Task description: Give every line of the items below as a numbered list, leaving out blank lines and the pictures.

Task input:

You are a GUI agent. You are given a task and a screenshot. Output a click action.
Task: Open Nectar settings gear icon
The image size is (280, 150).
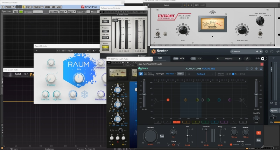267,52
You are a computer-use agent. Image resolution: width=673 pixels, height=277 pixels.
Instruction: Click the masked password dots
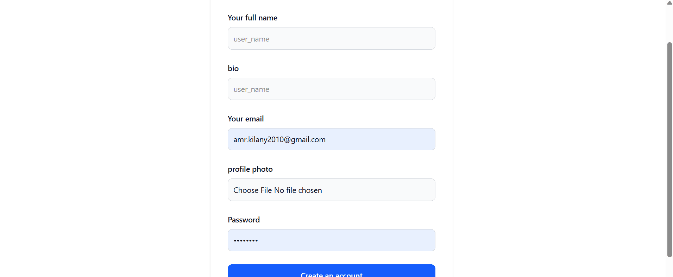click(246, 240)
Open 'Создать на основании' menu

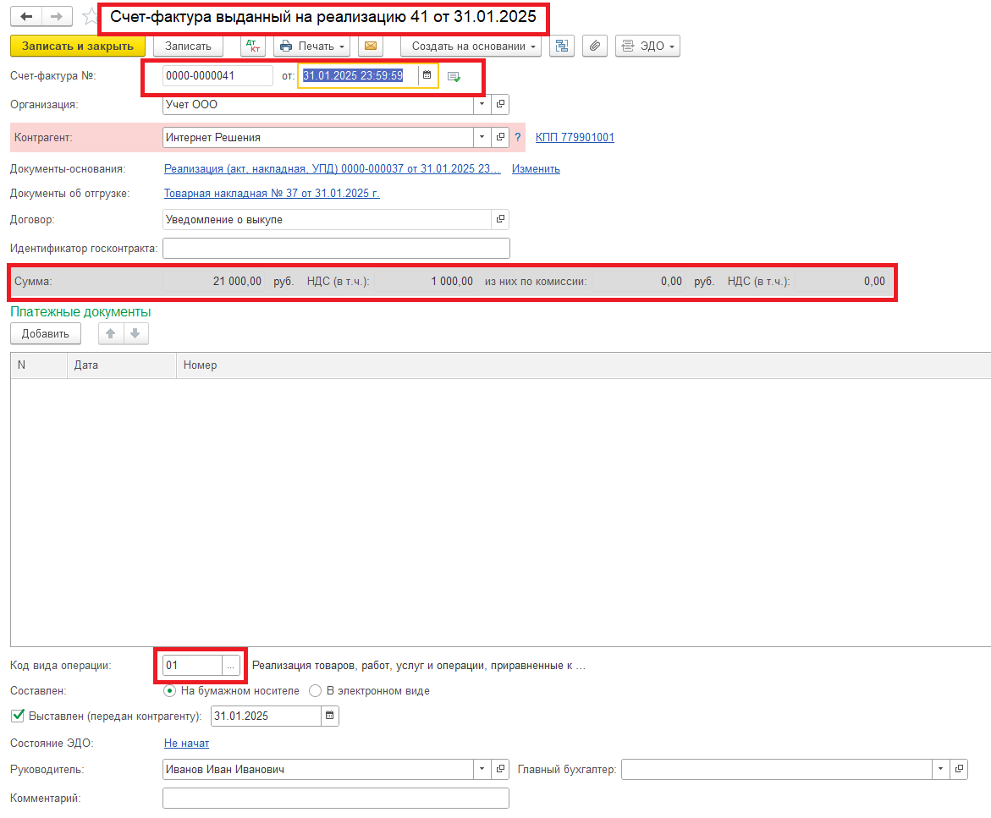tap(471, 47)

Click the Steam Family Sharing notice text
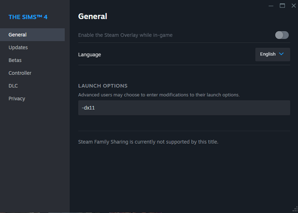(148, 142)
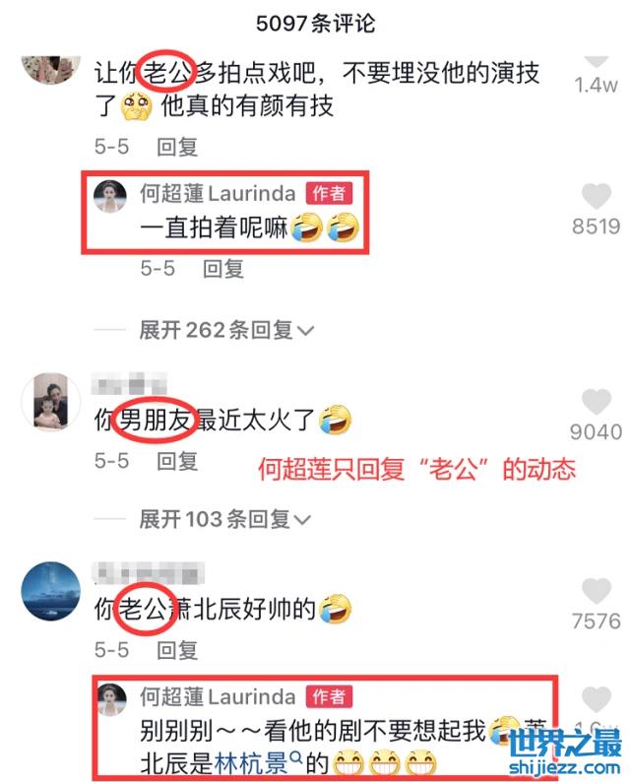This screenshot has height=782, width=631.
Task: Open blue landscape avatar profile
Action: (51, 591)
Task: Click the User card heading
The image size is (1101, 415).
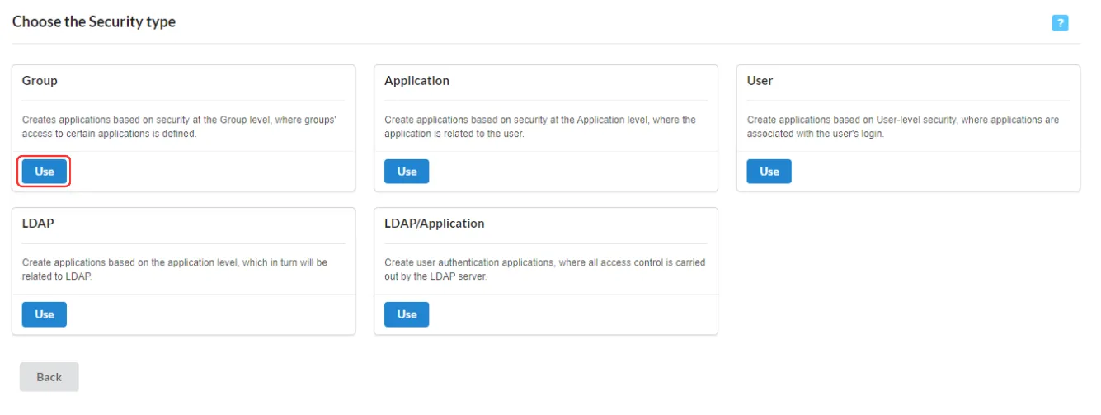Action: click(x=760, y=81)
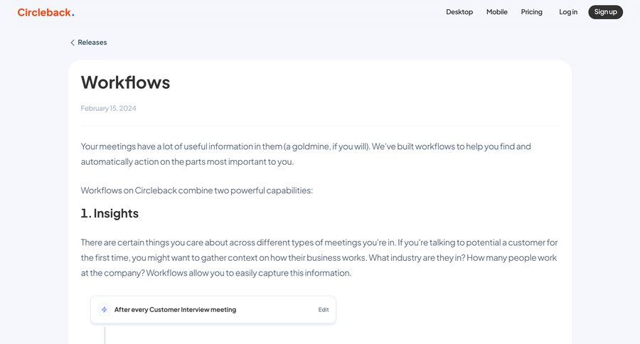Image resolution: width=640 pixels, height=344 pixels.
Task: Click the February 15, 2024 date
Action: pyautogui.click(x=108, y=109)
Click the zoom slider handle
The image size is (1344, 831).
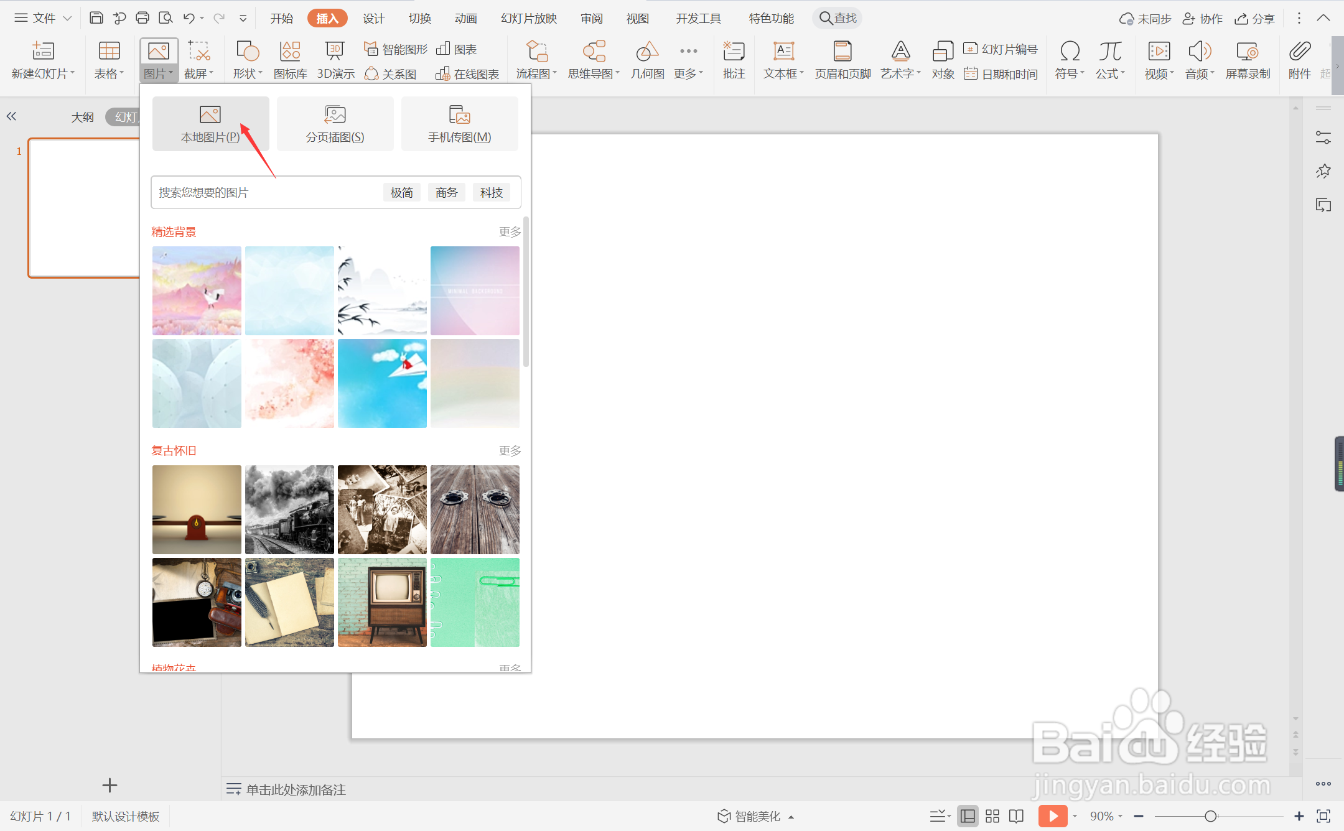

Task output:
1. You are a GUI agent. You are given a task and a screenshot. Output a click action.
2. Task: Open Nectar settings gear icon
3. The image size is (280, 150).
4. 267,52
5. You are a computer-use agent. Image resolution: width=673 pixels, height=277 pixels.
6. Instruction: Click the masked password dots
7. click(246, 240)
8. Open 'Создать на основании' menu
9. tap(471, 47)
10. Click the Steam Family Sharing notice text
11. (148, 142)
12. This screenshot has height=782, width=631.
13. Task: Open blue landscape avatar profile
14. Action: (51, 591)
15. Task: Click the User card heading
16. The image size is (1101, 415).
17. Action: click(x=760, y=81)
18. Image resolution: width=640 pixels, height=344 pixels.
19. Task: Click the February 15, 2024 date
20. Action: pyautogui.click(x=108, y=109)
21. Click the zoom slider handle
22. The image size is (1344, 831).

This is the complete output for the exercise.